* What the task requires *
Below is a listing; repeat exactly the lines from the one containing "Open the YouTube hamburger guide menu" to the one containing "The image size is (1389, 868).", both included.

* Supplied records *

=-=-=-=-=

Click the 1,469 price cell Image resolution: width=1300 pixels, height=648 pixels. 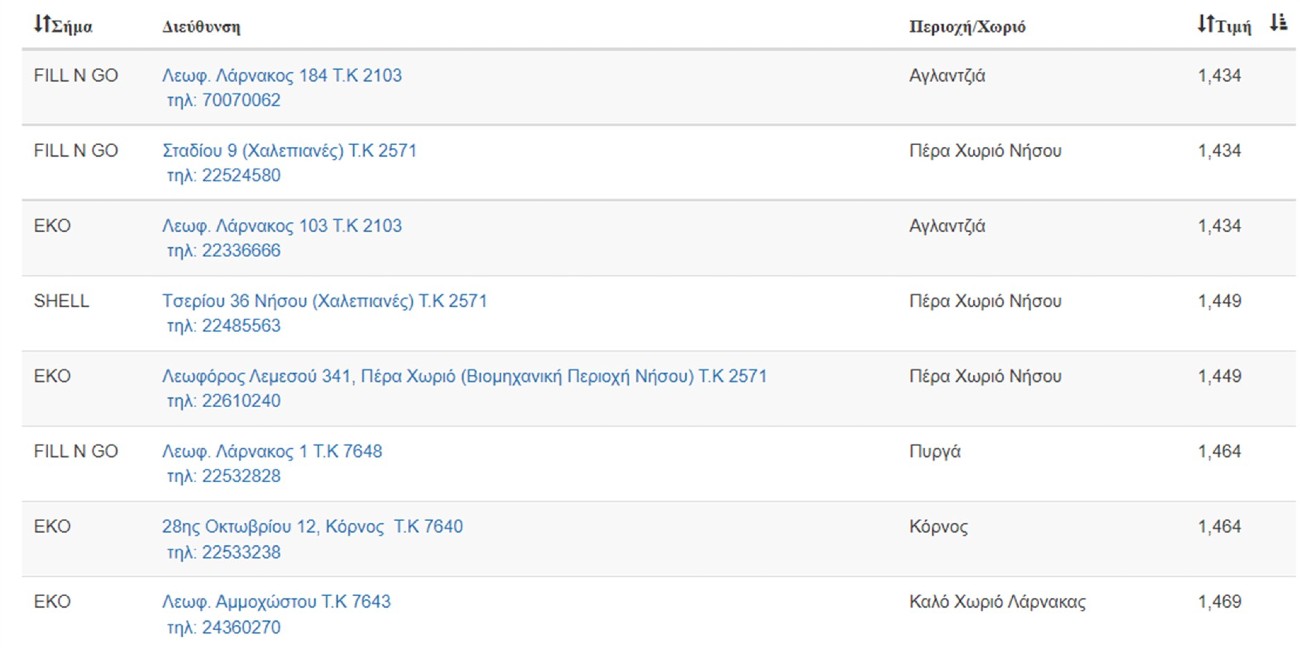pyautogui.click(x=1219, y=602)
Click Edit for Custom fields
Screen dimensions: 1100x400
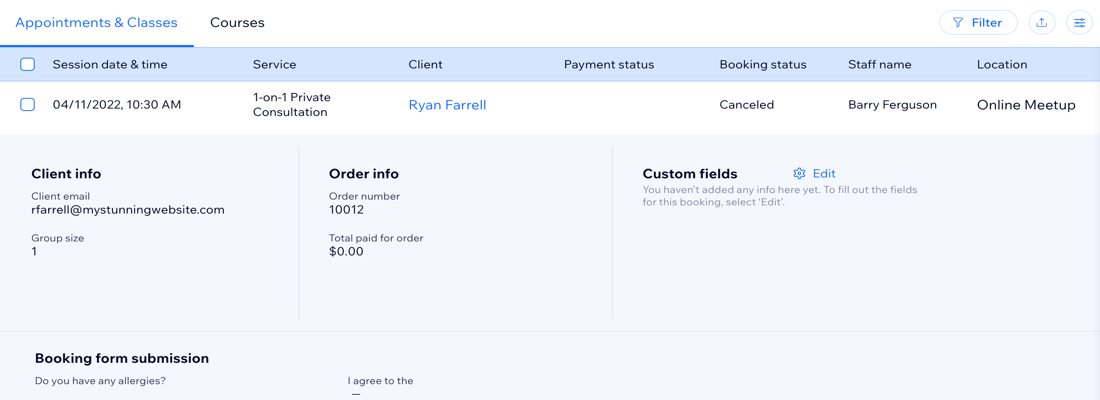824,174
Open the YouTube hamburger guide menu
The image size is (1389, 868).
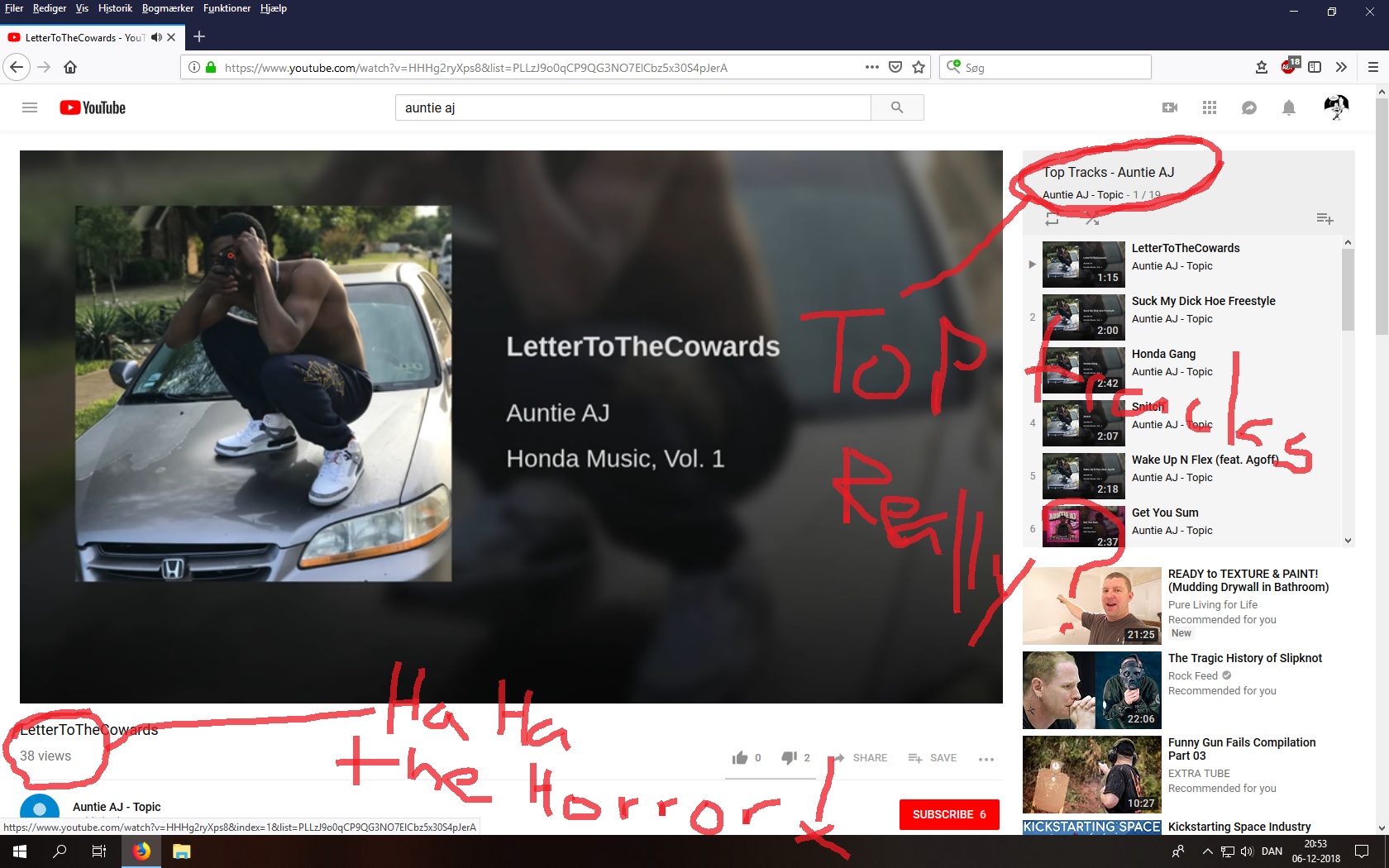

=-=-=-=-=

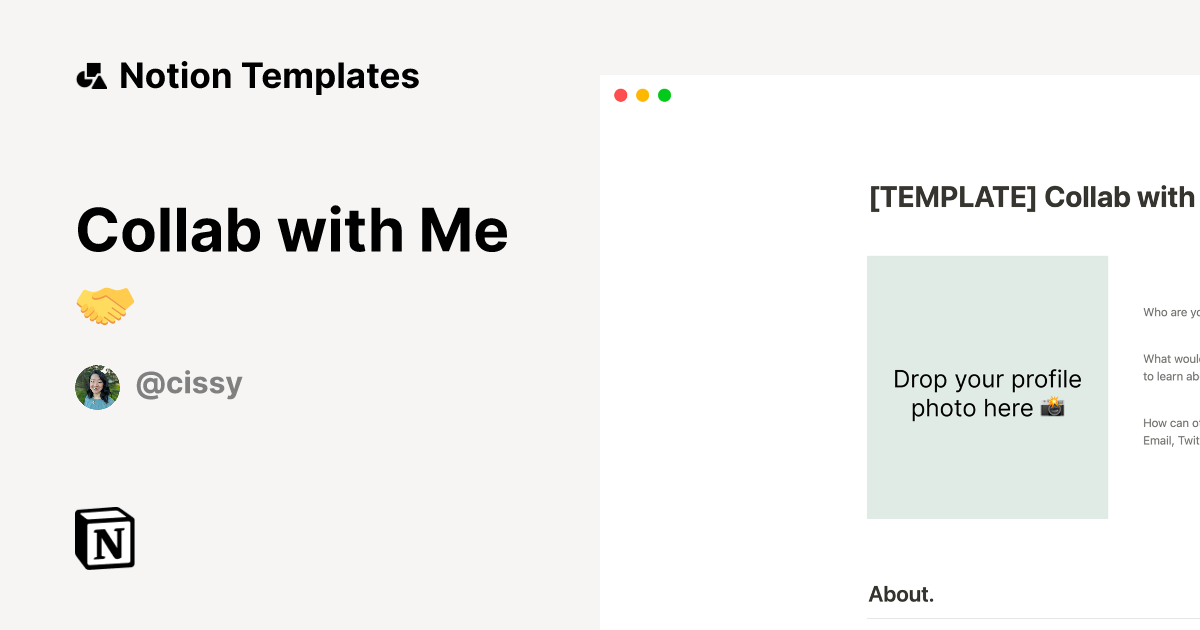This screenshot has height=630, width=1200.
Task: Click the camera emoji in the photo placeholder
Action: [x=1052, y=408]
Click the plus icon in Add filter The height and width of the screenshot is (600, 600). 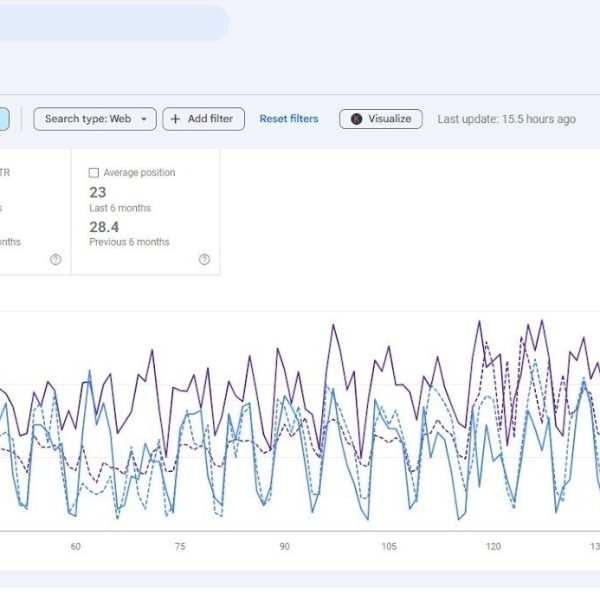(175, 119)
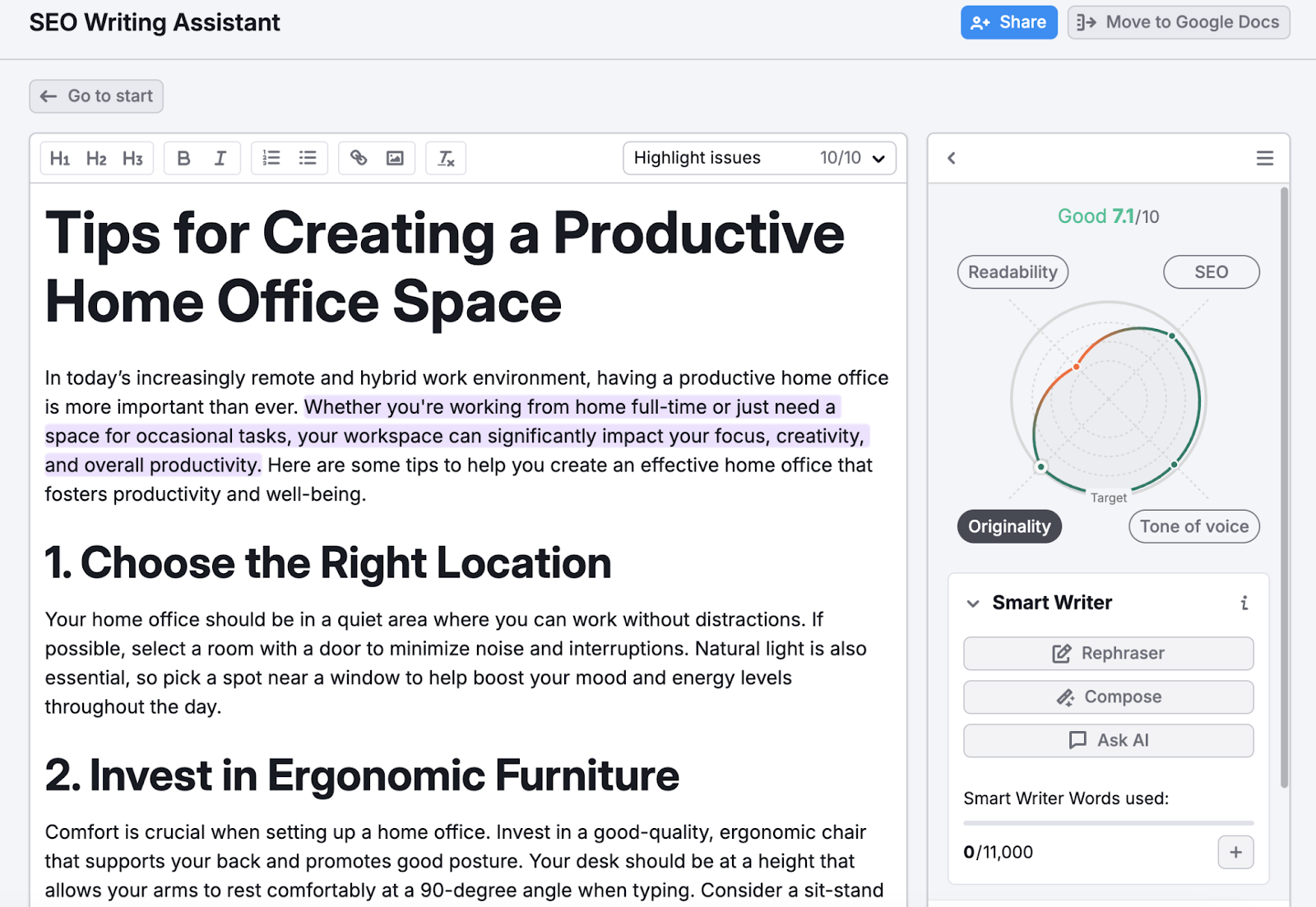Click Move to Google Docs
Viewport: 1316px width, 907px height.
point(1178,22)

=-=-=-=-=

* Reply to the task *
Open the YouTube hamburger guide menu
The image size is (1389, 868).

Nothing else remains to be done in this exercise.